What you should do >> Repeat the data that follows verbatim. Images are not part of the copy.

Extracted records
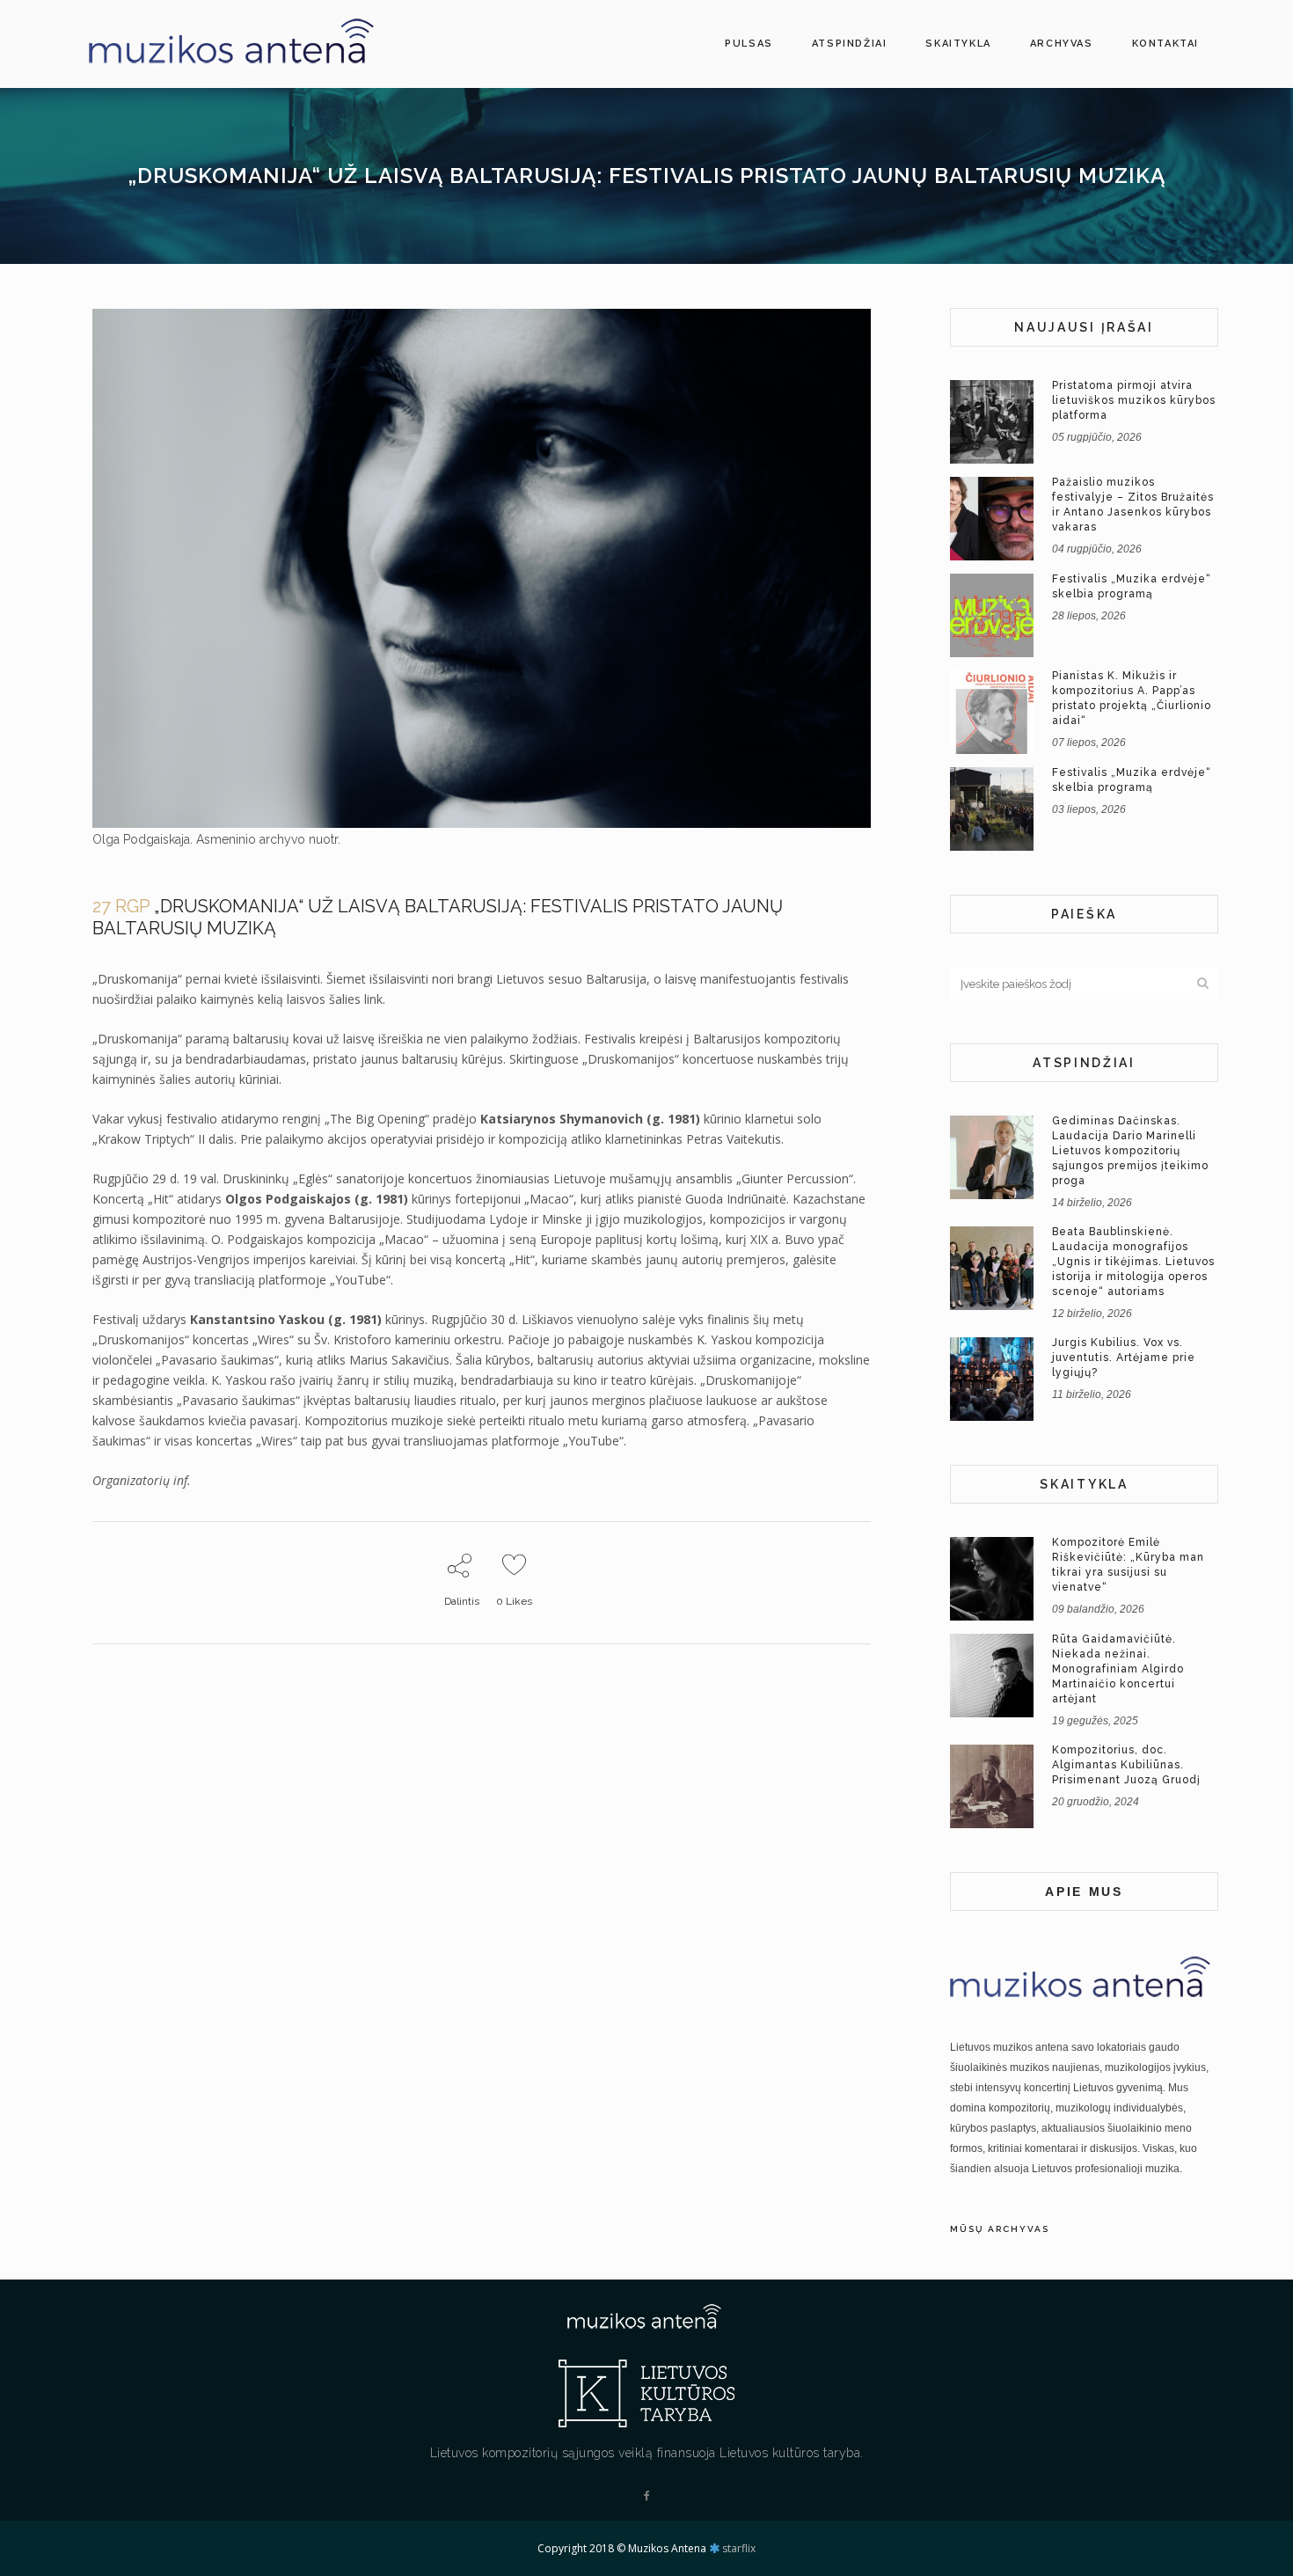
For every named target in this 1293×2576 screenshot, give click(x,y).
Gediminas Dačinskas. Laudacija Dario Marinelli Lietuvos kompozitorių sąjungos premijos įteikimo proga (1130, 1151)
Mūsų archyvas (999, 2229)
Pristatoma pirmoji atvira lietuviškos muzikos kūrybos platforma (1134, 400)
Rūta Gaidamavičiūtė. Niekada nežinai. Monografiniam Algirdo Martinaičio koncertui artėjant (1118, 1669)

Response for this exercise >>
For every named target in this 1293×2576 screenshot, give click(x,y).
Gediminas Dačinskas. Laudacija Dario Marinelli Lietuvos kompozitorių sąjungos premijos įteikimo proga (1130, 1151)
Mūsų archyvas (999, 2229)
Pristatoma pirmoji atvira lietuviškos muzikos kūrybos platforma (1134, 400)
Rūta Gaidamavičiūtė. Niekada nežinai. Monografiniam Algirdo Martinaičio koncertui artėjant (1118, 1669)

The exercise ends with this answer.